Шрифт:
Закладка:
Несколько полицаев спрыгнули в яму и принялись расставлять в ней людей, чтобы стояли не кучей, чтобы равномерно распределились по всей длине. Милентия схватили за руку и отвели на самый край ямы.
Потом ударил пулемет… С треском разряжались автоматы. Все сдерживаемые до сих пор стоны, вздохи, беззвучный крик и бесслезный плач — все это теперь вырвалось в одном душераздирающем вопле, который нестерпимым пламенем рванулся к небу…
— А ну вылезай. Бери лопату — закапывать будешь.
Его вернули в Калиновскую тюрьму. Потом еще дважды водили на допрос, били, но теперь он знал наверняка, что даже во сне не скажет им больше ничего.
После второго допроса его поместили в другую камеру. В ней сидели только три человека. Милентий был четвертым. Через несколько дней двоих из них повесили. Из окон было видно двор и виселицу.
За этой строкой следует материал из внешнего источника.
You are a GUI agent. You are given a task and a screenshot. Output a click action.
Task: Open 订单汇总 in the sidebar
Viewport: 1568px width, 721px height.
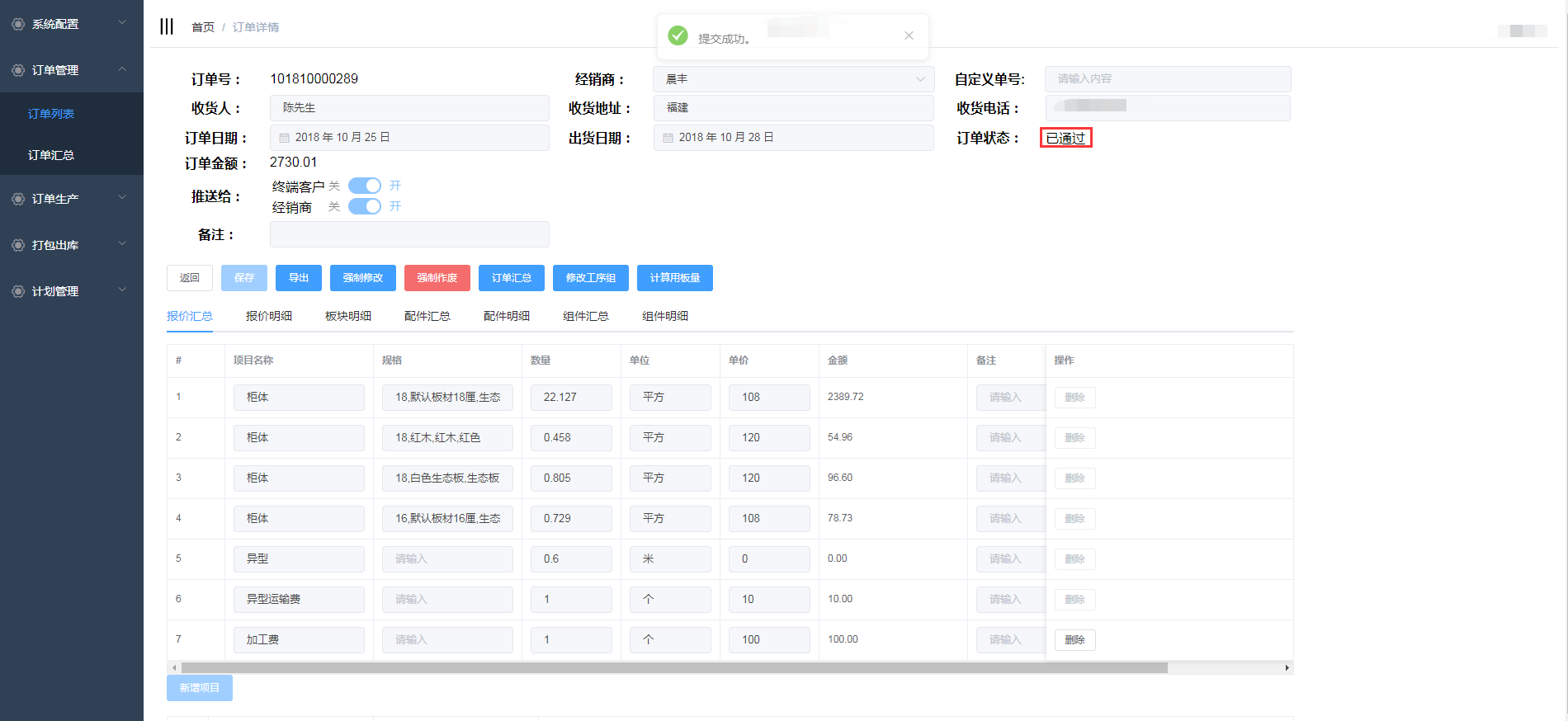[x=51, y=155]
Больше месяца Милентия не трогали. Снова успели зажить раны от побоев. Но однажды ночью в камеру вошел полицай:
— Кульчицкий, иди в жандармерию полы мыть.
Милентий взял ведро, тряпку и пошел вместе с часовым. До рассвета, пока в жандармерии никого, кроме оперативного дежурного, не было, он вымыл полы в служебных помещениях.
Когда работа была окончена, отжал тряпку, положил ее на дно пустого ведра и вместе с конвоиром пошел обратно. Наступал рассвет. Милентия вели через базарную площадь. И в это время на фоне бледнеющего неба он увидал, что на перекладине виселицы болтается приготовленная петля. Сразу вспомнил, что сегодня воскресенье. А именно по воскресеньям, в базарные дни, на площади казнили обреченных — на страх другим.
С тяжелой душой прошел он по коридору до своей — последней налево — камеры. В ней уже не спали. Тяжело опустившись на нары, Милентий сказал:
— Сегодня опять кого-то повесят. Петлю приготовили.
И тут услыхал шаги. В такую рань могли идти только по одной причине — за обреченным. Вот шаги в коридоре. Ближе, ближе… Милентий прикидывает в уме, как они прошли мимо одной двери… Мимо второй… Шаги равномерные, неотвратимые. Вот и третью дверь миновали. Дальше дверей в коридоре нет — только в их камеру.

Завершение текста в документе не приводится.